The present invention relates to the field of wireless audio, such as wireless speech transmission, such as wireless two-way speech communication. More specifically the invention provides a joint far-end and near-end speech intelligibility enhancement for enhancing speech intelligibility in the case of noise both at the far-end and at the near-end.
Wireless two-way speech communication in noisy environments is a known problem. Especially, speech intelligibility can be severely decreased if both the speaking person at the near-end and the speaking person at the far-end of the two-way communication are located in environments where the acoustic noise level is high. The problem is known from mobile phone communication when one or both persons involved in the communication are located outside in traffic noise or the like. Specifically, speech intelligibility is important for communication between persons involved in a critical or even life-threatening situation, such as communication between rescue personnel, fire fighters etc.
Introduction of a speech enhancement processing in the communication link is a known measure to improve speech intelligibility in the presence of noise both at the far-end and at the near-end. To allow an effective speech enhancement, one approach is to use multi-microphone techniques at both far-end and near-end. Further, it has been proposed to use mutual information between spoken message at far-end environment and perceived message at the near-end as speech intelligibility enhancement target.
One example of such speech enhancement algorithm using mutual information can be found in “Intelligibility Enhancement Based on Mutual Information”, S. Khademi et al., IEEE/ACM Transactions on Audio, Speech, and Language Processing, Vol. 25, No. 8, August 2017. However, in this example, the mathematical optimization problem is complex since e.g. the natural variation of speech is taken into account. This introduces complexity in the optimization process to arrive at the speech intelligibility enhancement algorithm, and to perform the optimization, various assumptions are required to arrive at a closed form mathematical formulation. Furthermore, the required assumptions may not even be fulfilled in practice. Thus, the resulting speech enhancement algorithm is complex to derive and it may further be inaccurate due to invalid assumptions, thereby leading to a non-optimal speech enhancement performance.
Thus, according to the above description, it is an object of the present invention to provide a speech enhancement algorithm with a high speech enhancement performance and at the same time it is preferred that the optimization process of deriving the speech enhancement algorithm only a limited complexity is required.

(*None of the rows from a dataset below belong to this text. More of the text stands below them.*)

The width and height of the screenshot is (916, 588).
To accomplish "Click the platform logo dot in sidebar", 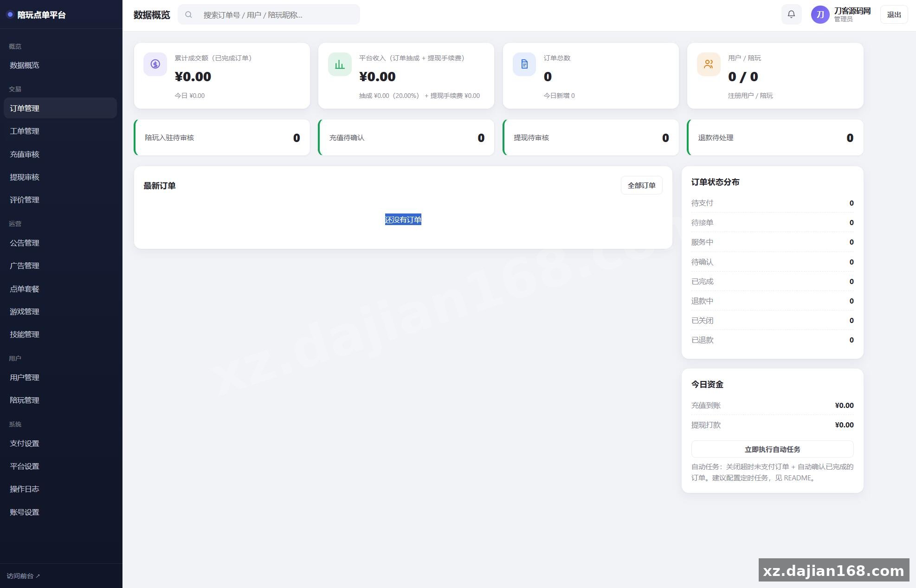I will point(10,14).
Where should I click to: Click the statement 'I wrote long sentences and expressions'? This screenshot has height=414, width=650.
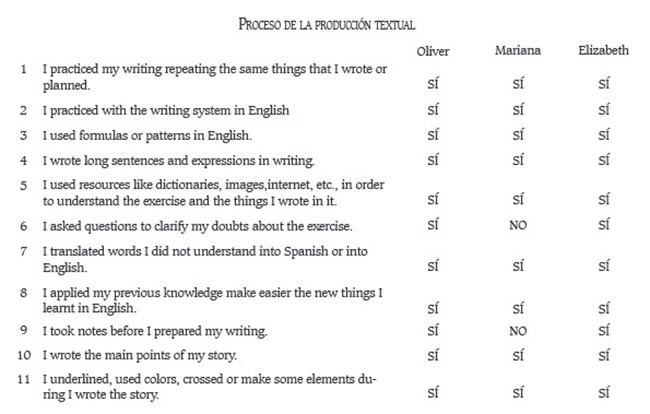click(178, 160)
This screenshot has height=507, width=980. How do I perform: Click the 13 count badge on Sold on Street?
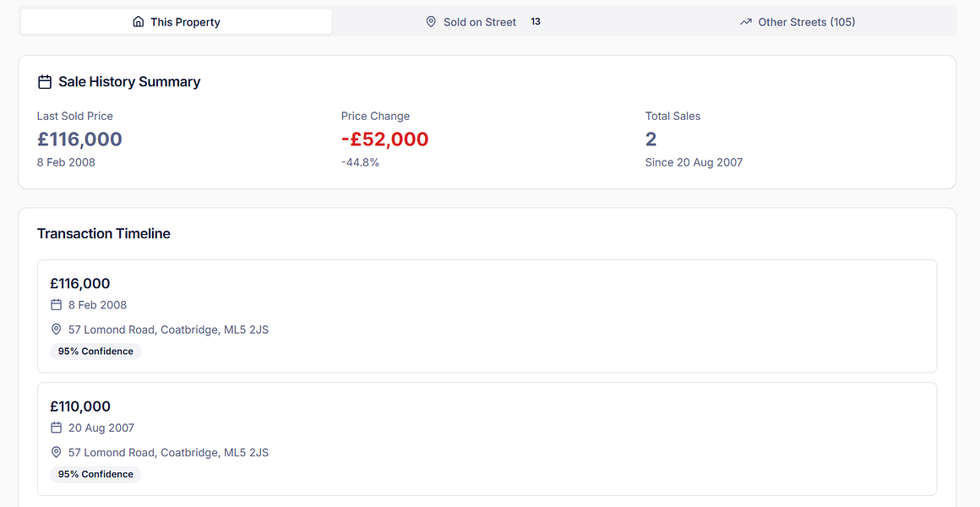(536, 22)
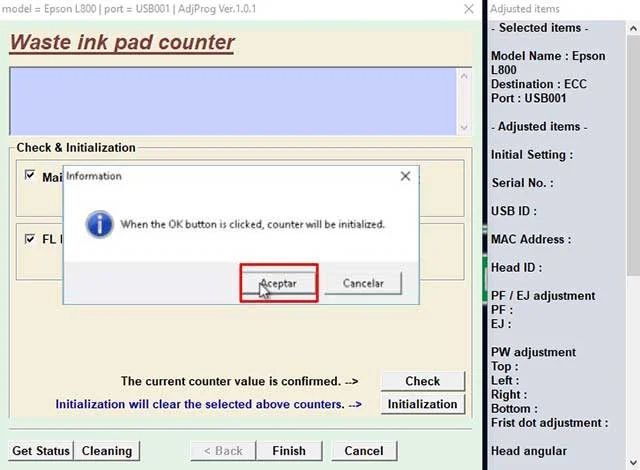
Task: Click inside the blue message text area
Action: [x=230, y=101]
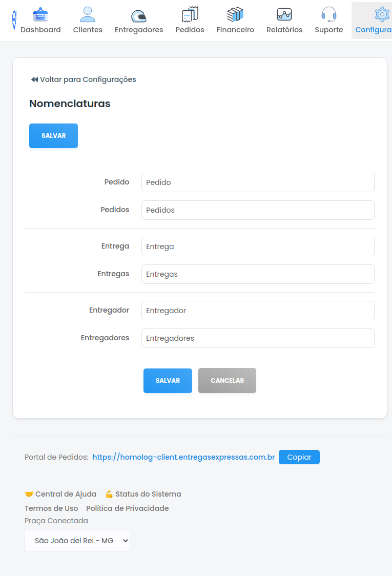Click the Clientes person icon
The image size is (392, 576).
click(x=88, y=15)

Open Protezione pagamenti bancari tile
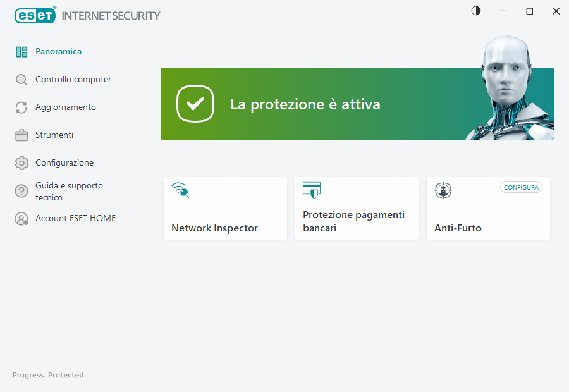point(357,209)
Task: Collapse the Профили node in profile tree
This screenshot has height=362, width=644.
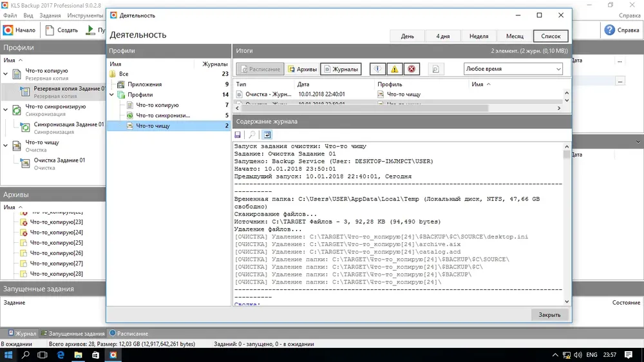Action: [x=111, y=95]
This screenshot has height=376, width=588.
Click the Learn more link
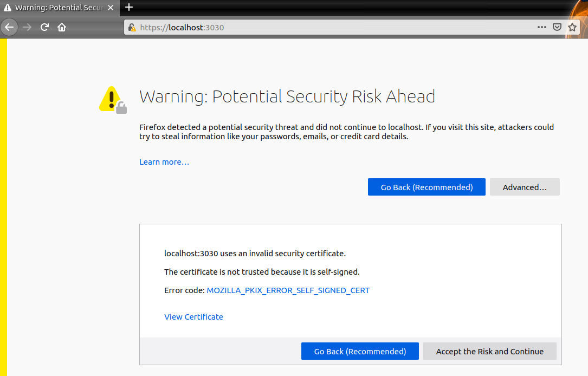(x=164, y=161)
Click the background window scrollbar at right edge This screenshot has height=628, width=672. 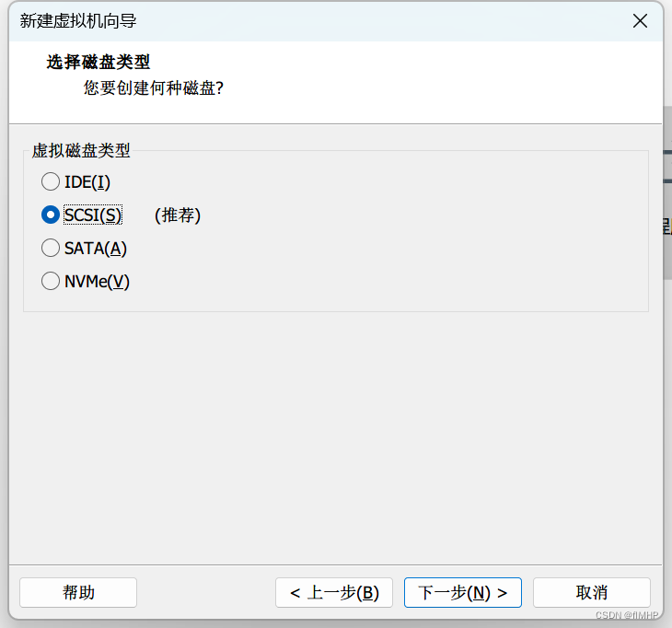pos(666,193)
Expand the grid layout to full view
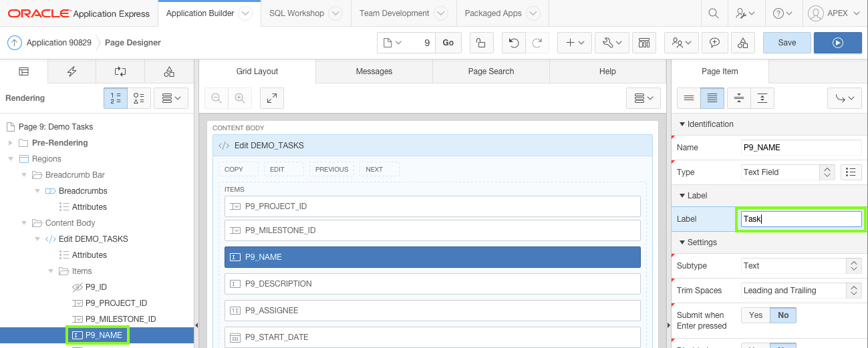Image resolution: width=868 pixels, height=348 pixels. 271,98
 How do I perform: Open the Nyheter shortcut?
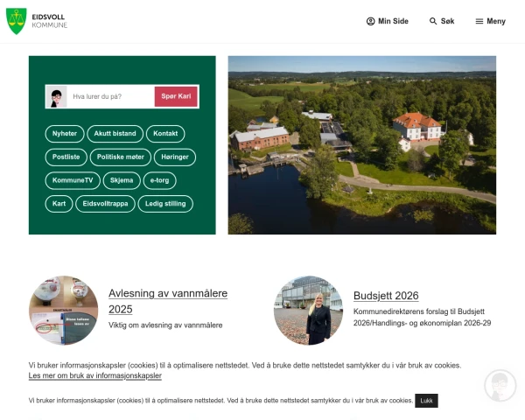(65, 134)
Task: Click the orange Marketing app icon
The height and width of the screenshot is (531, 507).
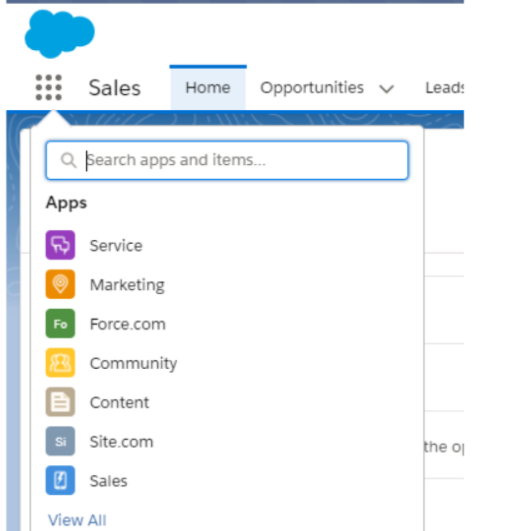Action: 60,284
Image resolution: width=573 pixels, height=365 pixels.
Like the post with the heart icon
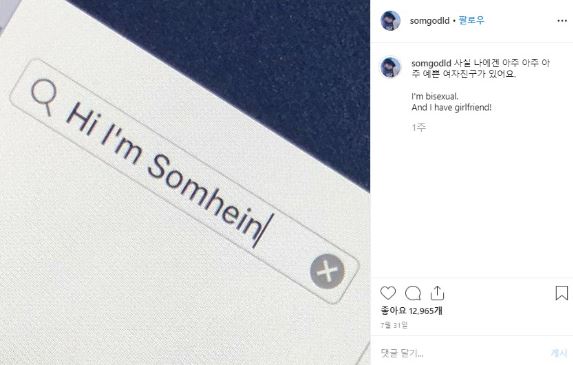pyautogui.click(x=388, y=293)
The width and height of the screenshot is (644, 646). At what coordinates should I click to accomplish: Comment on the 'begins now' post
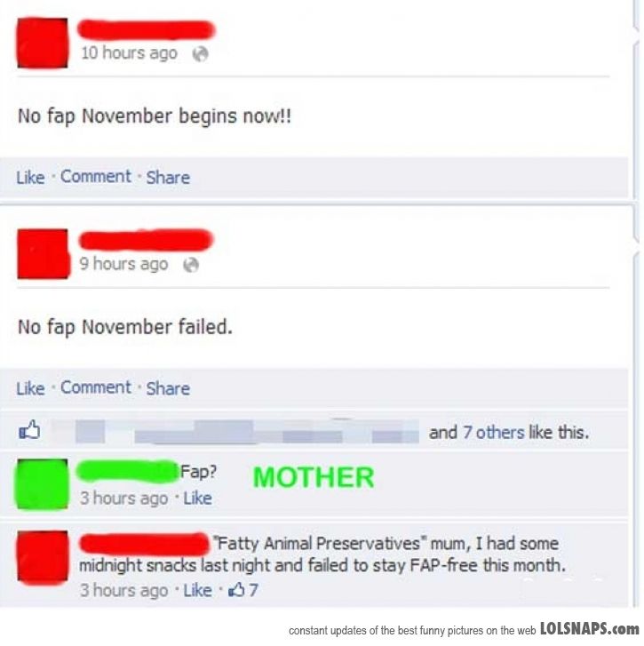click(x=96, y=177)

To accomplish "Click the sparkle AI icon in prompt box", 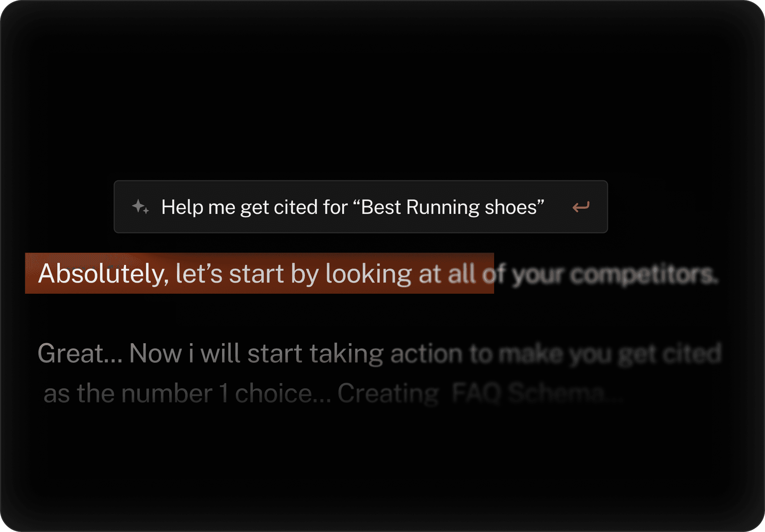I will (140, 207).
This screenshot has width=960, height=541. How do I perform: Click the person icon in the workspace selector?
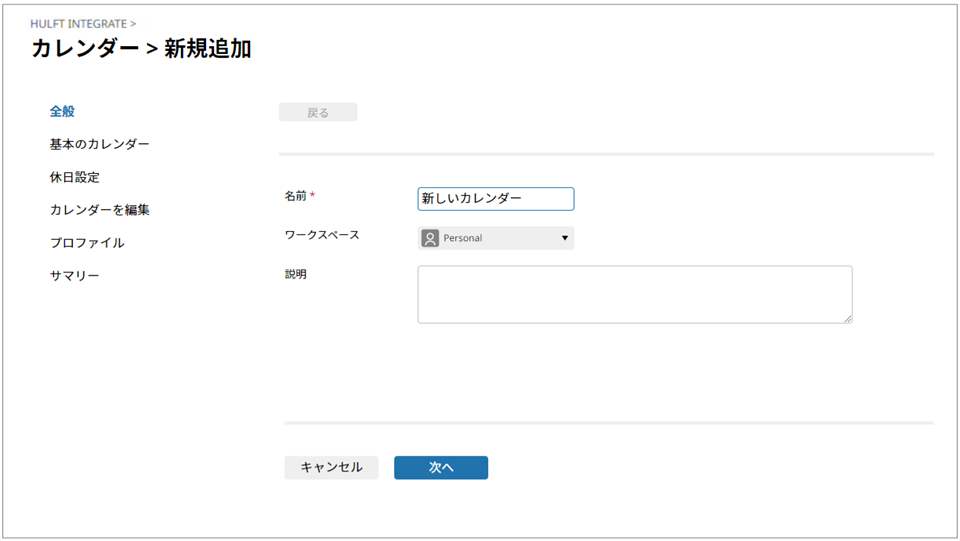(x=430, y=238)
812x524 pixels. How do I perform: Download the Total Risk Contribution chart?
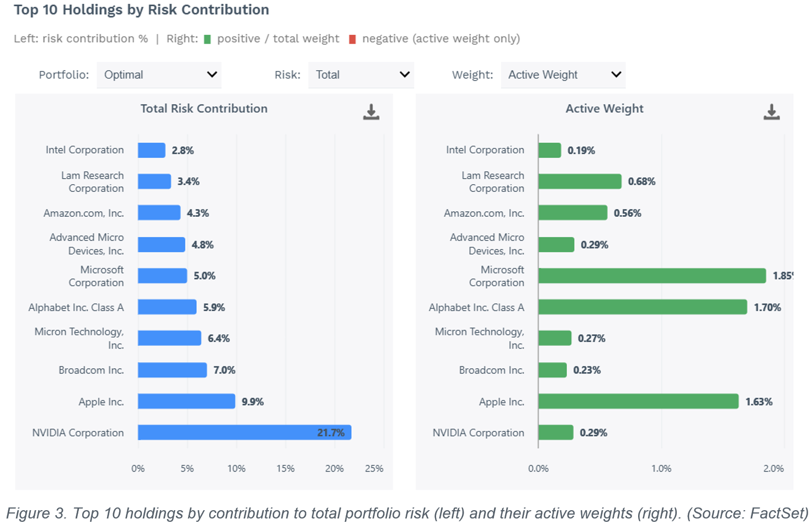click(x=371, y=112)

In a first aspect, the invention provides a computer implemented method for providing a speech enhancement processing algorithm for enhancement of speech intelligibility in a wireless audio system for wireless transmission of audio between a far-end and a near-end, with multiple microphones at least at the far-end and at least one audio output at the near-end, the method comprises
Such method provides an efficient speech enhancement processing algorithm in an efficient way taking into account joint near-end and far-end based on a speech intelligibility optimization target, e.g. involving an Approximated Speech Intelligibility Index (ASII) or other optimization target, such as a target based on an Extended Short-Time Objective Intelligibility (ESTOI).
The invention is based on a combined technical and mathematical insight, that such optimization target can be formulated without the need to make a number of various assumptions, which may not be realistic in practice (e.g. the so-called production noise and interpretation noise as well as critical band powers to be zero-mean independent Gaussian random variables). The elimination of assumptions leads to a simpler closed-form formulation and thus a less complex computer problem to be optimized, namely especially a concave optimization formulation to determine the set of frequency band dependent gains.
The method has been tested with respect to speech intelligibility performance of the resulting speech intelligibility enhancement algorithm for speech in far-end and near-end noisy environments. It has been found to provide speech intelligibility performance which is similar to the more complex methods for generating a speech intelligibility enhancement algorithm of the prior art, specifically the paper Background section. Thus, a simpler method has been provided to achieve the same goal, even without the need to require various assumptions to be fulfilled as in the prior art. Therefore, the method provided forms the basis for further developments towards algorithms which can provide even higher speech intelligibility enhancements.
In the following preferred embodiments and features will be described.
The term ‘MVDR beamformer’ is known in the field of signal processing, such as for hearing aids. Especially, an example may be seen in “Intelligibility Enhancement Based on Mutual Information”, S. Khadeemi et al., IEEE/ACM Transactions on Audio, Speech, and Language Processing, Vol. 25, No. 8, August 2017.
The method preferably comprises the step of storing the generated speech enhancement processing algorithm, or at least parameters indicative of the algorithm, in a memory of a processor system of a wireless two-way communication system, so as to enable the algorithm to function with realtime audio inputs. E.g. the method is performed by another device in an offline process, and then downloaded to a memory of a wireless two-way communication device, or the communication device itself may be capable of performing the method. Especially, the steps 1)-4) are performed only once, such as offline.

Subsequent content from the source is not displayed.